Jusqu’à ce jour, les Agniers ont donc raflé les pelleteries des Algonquins de la Petite Nation, de quelques familles d’Iroquets, les marchandises françaises des Hurons qui remontaient avec le père Jogues, les fourrures d’une couple de flottilles huronnes de dix à douze canots chacune.

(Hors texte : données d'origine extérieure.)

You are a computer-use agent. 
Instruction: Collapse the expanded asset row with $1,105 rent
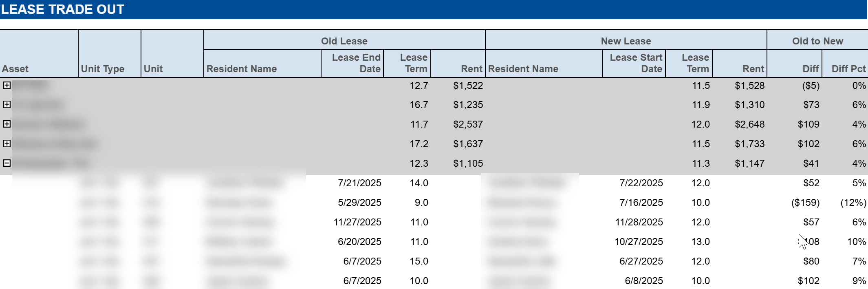7,163
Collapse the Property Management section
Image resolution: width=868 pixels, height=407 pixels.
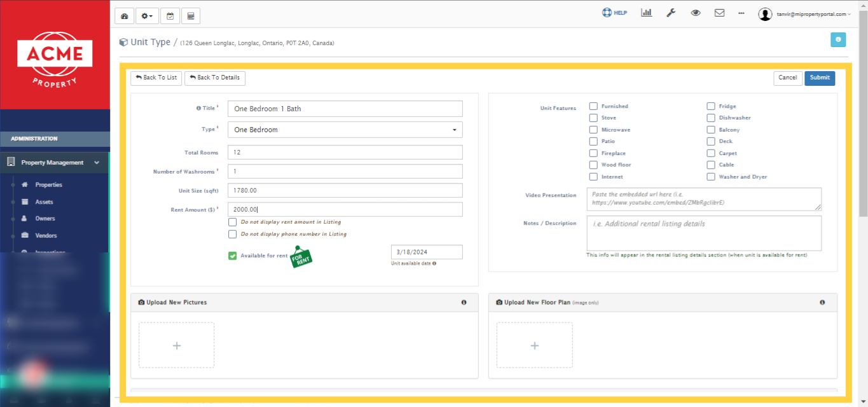[x=54, y=162]
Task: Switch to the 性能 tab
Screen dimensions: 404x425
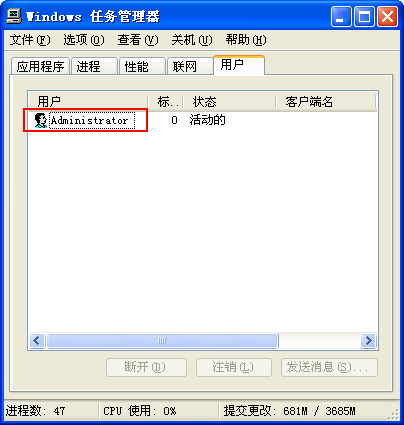Action: click(x=142, y=66)
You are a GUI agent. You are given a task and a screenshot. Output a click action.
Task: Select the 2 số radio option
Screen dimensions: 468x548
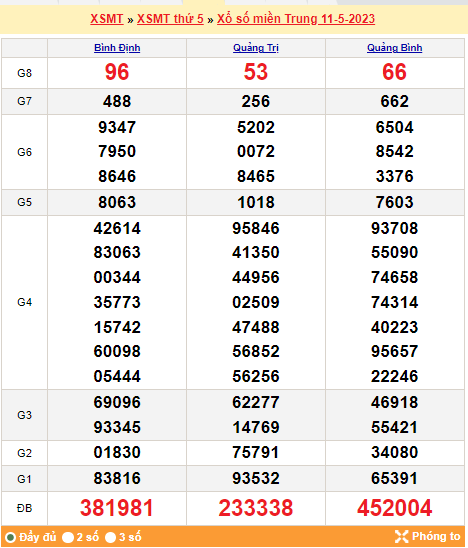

Un vent favorable s’étant élevé dans l’intervalle, le Gouverneur, M. de Montmagny, peut donner l’ordre à sa flotte de lever l’ancre. Il a appris la capture du père Jogues et que des bandes iroquoises rôdent dans les alentours. Les navires traversent le lac Saint-Pierre, côtoient les îles, et bientôt mouillent à l’embouchure du Richelieu. Aussitôt après l’arrivée, « on fait jouer les haches dans cette grande forêt ; on renverse les arbres, on les met en pièces, on arrache les souches, on désigne la place, on y dit la première Messe… Les canons retentissent, une salve de mousquets honore ces premiers commencements… »[2]. Les Français, semble-t-il, placent beaucoup d’espérance dans le poste militaire qui se construit là ; ils croient bloquer ainsi la rivière par laquelle les Agniers envahissent depuis longtemps la Nouvelle-France. La garnison pourrait refouler les invasions. Mais le fort s’érige dans la forêt où les Iroquois sont à l’aise ; ils peuvent l’éviter par un détour qui leur coûtera peu de fatigues.